• ИСХОДНЫЙ ФРАГМЕНТ:
------------------------------------

Итак, после семи месяцев работы в две смены я зашел в тупик. В моем арсенале «стратегий спасения в последний момент» не нашлось способа избежать надвигающегося смертельного удара — неспособности выплатить даже часть заработной платы. Не получив деньги, сотрудники уйдут, мгновенно уничтожив мой бизнес: тогда и все клиенты разбегутся в поисках другой телефонной службы для обработки их срочных звонков. В один момент Centratel закрыл бы свои двери, и я потерял бы все, что создал за полтора десятилетия. Не говоря уже о том, что шестнадцать моих сотрудников потеряли бы работу, а триста постоянных клиентов оказались бы в критической ситуации.

------------------------------------

• ЗАПИСИ:
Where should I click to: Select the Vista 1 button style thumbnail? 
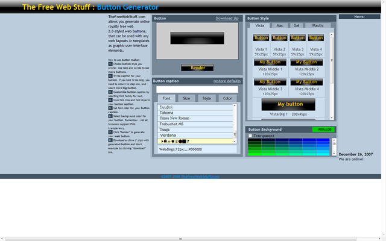pos(261,38)
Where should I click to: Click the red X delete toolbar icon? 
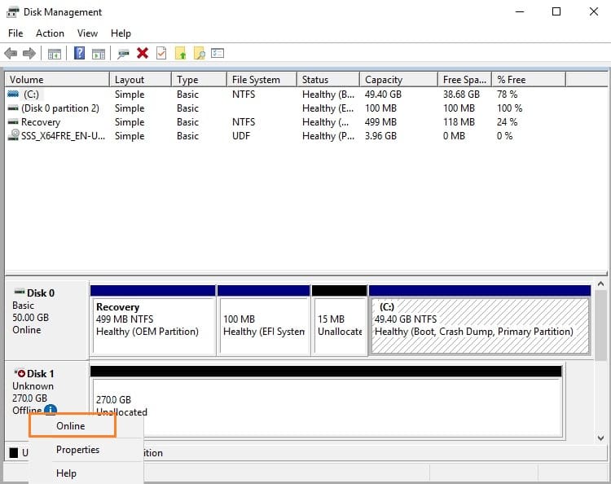pos(143,54)
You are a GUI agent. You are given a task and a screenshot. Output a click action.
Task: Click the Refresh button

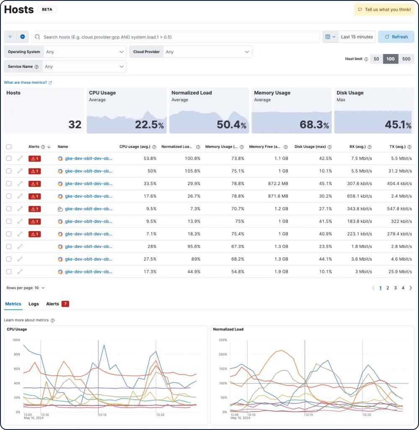point(396,37)
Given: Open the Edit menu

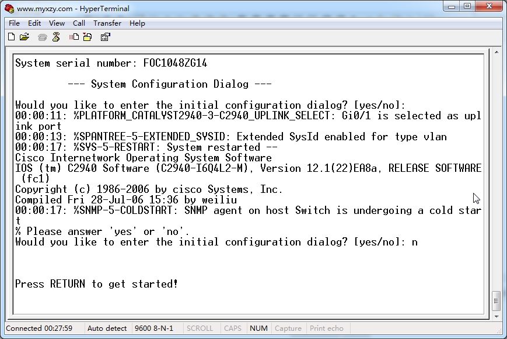Looking at the screenshot, I should pyautogui.click(x=34, y=23).
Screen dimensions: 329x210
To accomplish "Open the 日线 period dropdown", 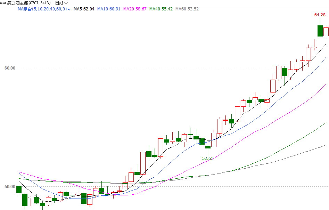I will coord(61,3).
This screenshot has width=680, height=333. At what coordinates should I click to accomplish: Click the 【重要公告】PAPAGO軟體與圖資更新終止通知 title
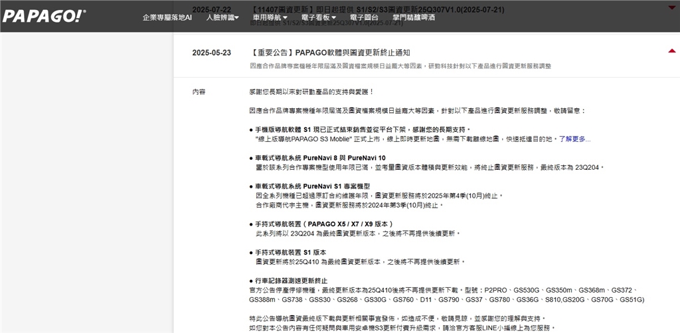coord(331,52)
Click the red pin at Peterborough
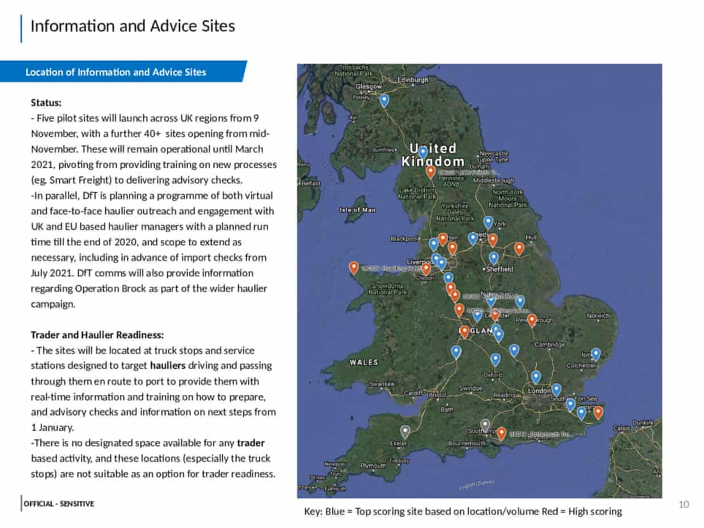 point(532,320)
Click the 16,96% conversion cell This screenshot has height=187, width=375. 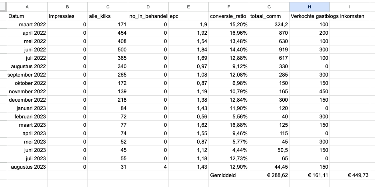pyautogui.click(x=229, y=33)
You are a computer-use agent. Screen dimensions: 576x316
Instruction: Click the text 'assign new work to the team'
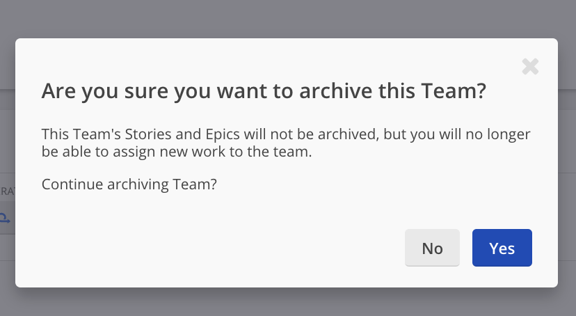(212, 151)
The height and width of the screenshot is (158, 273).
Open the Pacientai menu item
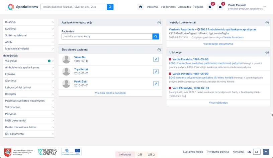[x=153, y=7]
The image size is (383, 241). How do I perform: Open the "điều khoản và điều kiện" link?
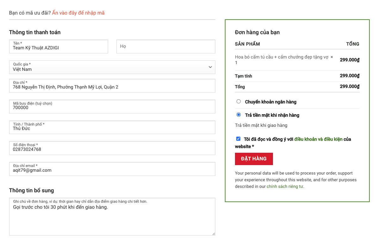click(316, 139)
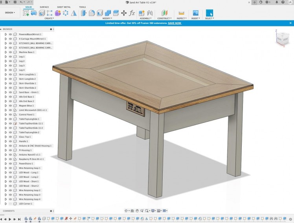Click the Move/Copy tool icon
The image size is (294, 223).
pos(124,13)
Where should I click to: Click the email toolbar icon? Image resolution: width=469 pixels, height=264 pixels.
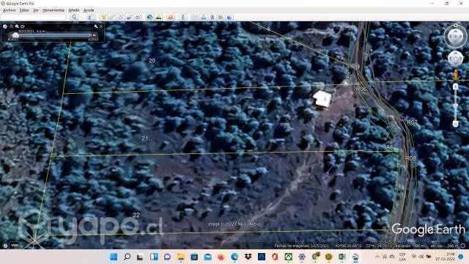tap(195, 18)
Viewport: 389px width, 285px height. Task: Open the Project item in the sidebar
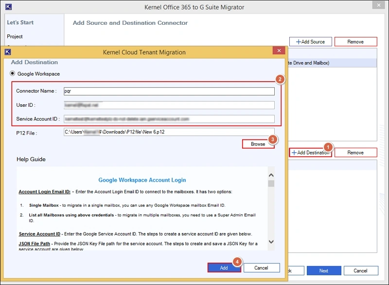pyautogui.click(x=15, y=36)
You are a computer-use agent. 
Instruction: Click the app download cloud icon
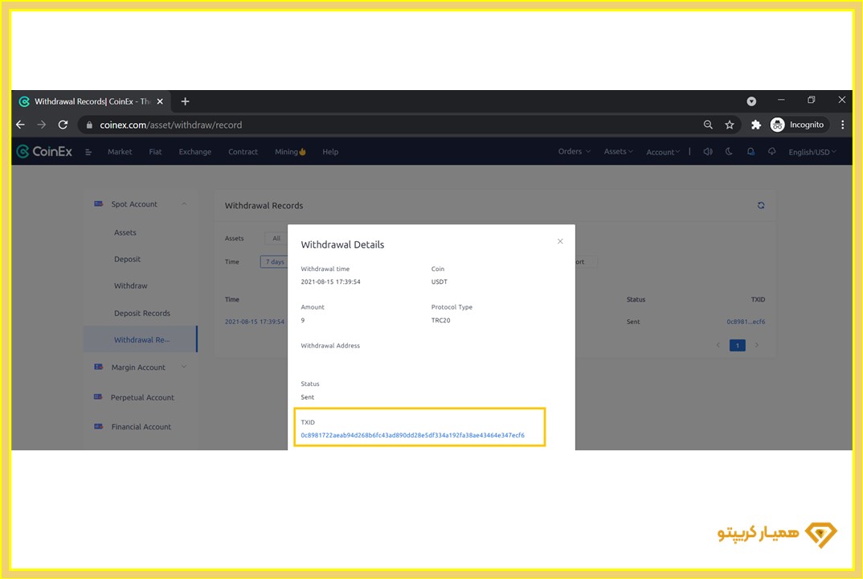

------------------------------------

• ЗАДАНИЯ:
1. Объясните по исходному фрагменту, почему невыплата зарплаты мгновенно уничтожила бы бизнес. Уложитесь в одно–три предложения.
2. Продолжите исходный фрагмент о кризисе Centratel со следующего предложения после последнего.

• ОТВЕТЫ К ЗАДАНИЯМ:
1. Не получив деньги, сотрудники ушли бы, а вслед за ними разбежались бы и все клиенты в поисках другой телефонной службы для своих срочных звонков. Так Centratel в один момент закрыл бы свои двери.

2.
Я был одиноким пятидесятилетним мужчиной, морально и физически истощенным, без финансовых и карьерных перспектив. Интересное совпадение: неминуемая смерть Centratel совпала бы с таким же неминуемым упадком моих физических и психических сил. Я был в отчаянии и впервые — в гневе, а часы по-прежнему тикали.
Рассвет
До выплаты заработной платы оставалось всего несколько дней. Как всегда измученный, я лежал в постели, не смыкая глаз. Но в ту ночь я впервые перестал думать о мелочах, философии бизнеса, сложных теориях и надеяться, что в последний момент произойдет божественное вмешательство. Это был конец, анализировать больше нечего, размышлять — тоже не о чем; не осталось ничего, что можно спасти. За исключением одного. Я мог по крайней мере положить конец этой затянувшейся печальной эпопее, сохранив хоть немного самоуважения. Сделав последний рывок, я бы ослепительно вспыхнул, прежде чем погаснуть. Все бы не закончилось так плачевно. Раз уж все потеряно, почему бы не воспользоваться последним шансом поруководить?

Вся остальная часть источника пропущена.